I think we can all agree in principle that AI generated text has no real place here in Worldbuilding, with the possible exception of queries about AI in a fictional world context, and now that we've had some examples of purportedly AI generated answers, I think it might be a good time to evaluate not how useful the policy is, but rather how effective the means are of enforcing it.


This answer was deleted by Monty Wild on the suspicion that it is AI generated. On the surface of it, that's just fine. Moderators have the duty and right to delete queries and responses that violate the policy. However. Just for laughs and giggles, I decided to try out a few of the AI text scanners available and found some contradictory findings. These are all commonly used detectors, and are used in other platforms where AI generated text content is frowned upon.


My concern here is not with the policy and not with its enforcement per se, but rather with the means by which the policy is enforced. How many detectors did Monty use? What should policy enforcement look like from the perspective of conflicting or inconclusive evidence?

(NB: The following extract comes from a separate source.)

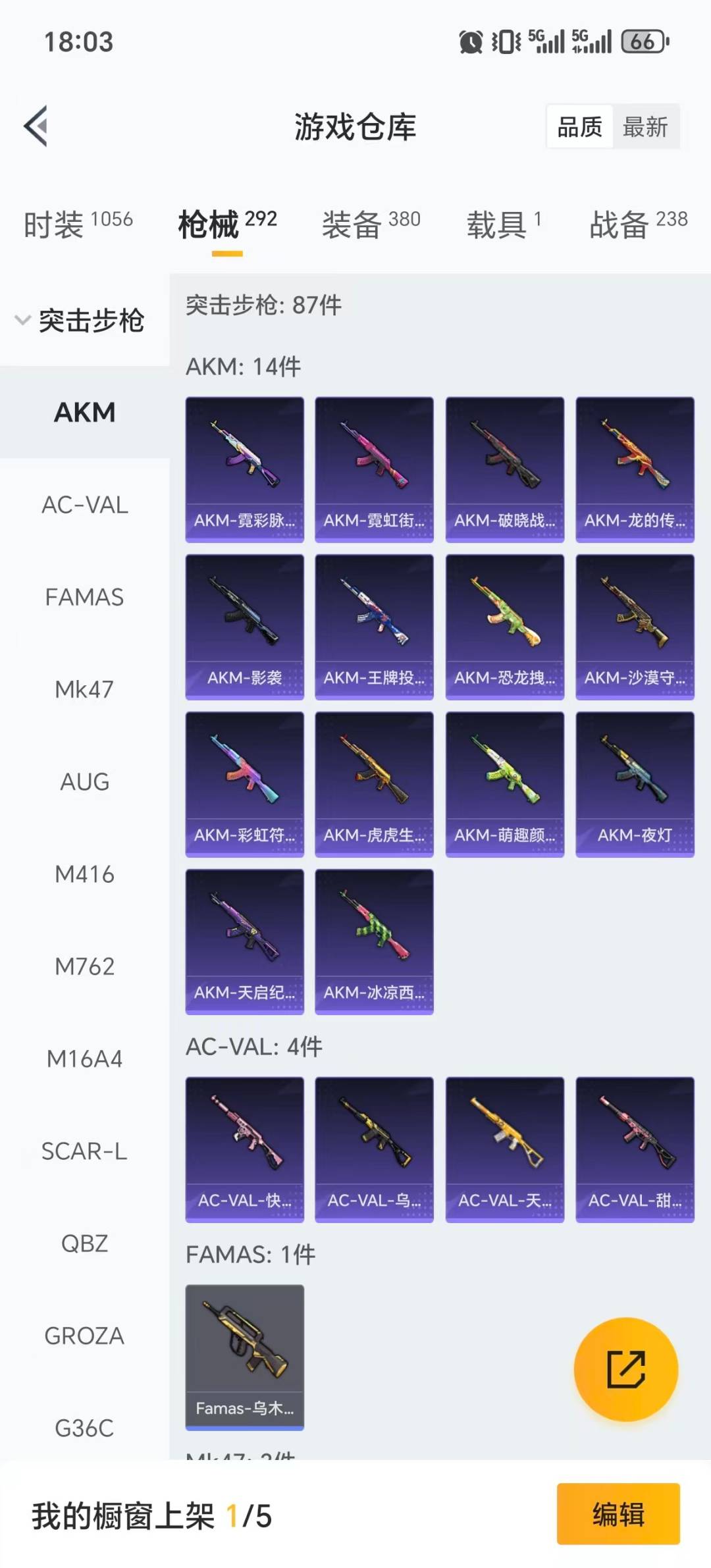The height and width of the screenshot is (1568, 711).
Task: View the AKM-影袭 skin
Action: coord(245,627)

Going forward, how would cases such as this particular answer be dealt with given the nature of the evidence?


Dare I even bring up the considerations of possible ulterior motives (such as an experiment to see if a text can be tweaked sufficiently to either pass as human or deliberately return a false positive / false negative / false ambiguous)?


I went back to review the same author's other response to the same query, which was also deleted, and ran that text through all three detectors. That text came back as unanimously human generated.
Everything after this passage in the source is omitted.